Karena itu, menjadi hajat kita bersama untuk memperjuangkan perbaikan dan pembangunan dunia pendidikan di negeri ini. Apa saja agenda strategis yang harus segera kita lakukan?
Pertama, melakukan pembangunan Sistem Pendidikan Nasional yang konprehensif, integratif, dan aplikatif. Makna konprehensif adalah menjamin perbaikan yang berkelanjutan, integratif tak memisahkan aspek moral dan nilai-nilai luhur dari pembelajaran dan pengajaran, dan aplikatif menunjuk pada mutu dan meningkatnya daya saing bangsa. Kedua, meningkatkan wajib belajar dari Sembilan tahun menjadi dua belas tahun.

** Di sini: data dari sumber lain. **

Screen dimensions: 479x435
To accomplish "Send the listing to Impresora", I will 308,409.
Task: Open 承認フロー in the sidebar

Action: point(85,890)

Ketiga, meningkatkan kopetensi, kesejahteraan, penghargaan, dan perlindungan terhadap profesi guru tanpa membeda-bedakan status kepegawaian, PNS atau swasta. Keempat, mengawal realisasi anggaran pendidikan yang besarnya 20% dari total APBN (Anggaran Pendapatan dan Belanja Negara) sebagaimana amanah Pasal 31 ayat 4 Amandemen IV UUD 1945.
Kelima, melakukan monitoring dan evaluasi sistematis terhadap berbagai aspek konsep dan operasional Sistem Pendidikan Nasional di semua jenis, jenjang, dan jalur pendidikan. Kenam, memastikan terlaksananya proses pendidikan yang menanamkan jiwa kebebasan, kemandirian, kewirausahaan, dan meningkatkan keterampilan hidup dan daya juang kepada anak-anak bangsa yang menjadi peserta didik.
Ketujuh, menerapkan desentralisasi penyelenggaraan pendidikan dan meningkatkan partisipasi masyarakat baik dalam penyelenggaraan pendidikan formal, nonformal, dan informal. Kedelapan, meningkatkan kualitas pengelolaan manajemen sekolah dan metode pembelajaran serta menjadikan sekolah tidak lagi sebagai menara gading yang steril dari analisis kebutuhan lingkungan sekitarnya. Sekolah bukan hanya tempat penyelenggaraan pendidikan, tapi juga bisa menjadi pusat latihan, seminar, workshop, dan studi banding. Sekolah adalah pusat belajar masyarakat di wilayahnya berada.
Kesembilan, terselenggaranya pendidikan yang murah, bermutu, dan berwawasan global yang memiliki daya saing nasional di percaturan global. Kesepuluh, memberi perhatian serius pada pendidikan khusus bagi anak bangsa yang disebabkan oleh cacat atau kecerdasan luar biasa peserta didik.
Kesebelas, menjadikan sekolah sebagai tempat kaderisasi kepemimpinan nasional dan memasukkan program wajib militer untuk menumbuhkan rasa nasionalisme. Kedua belas, menumbuhkan kepedulian masyarakat terhadap pendidikan. Kesadaran masyarakat untuk ambil bagian dalam pendidikan adalah bentuk dari ketahanan sosial atas perubahan tantangan lingkungan yang terjadi. Pendidikan tidak lagi menjadi tanggung jawab orang tua secara individu per individu, tetapi itu tanggung jawab komunitas secara bersama. Ketiga belas, memanfaatkan teknologi informasi dan komunikasi untuk meningkatkan mutu pendidikan.
Itulah tiga belas agenda reformasi Pendidikan yang urgen dilaksanakan untuk mewujudkan kesejahteraan dan ketinggian martabat bangsa yang kita idam-idamkan.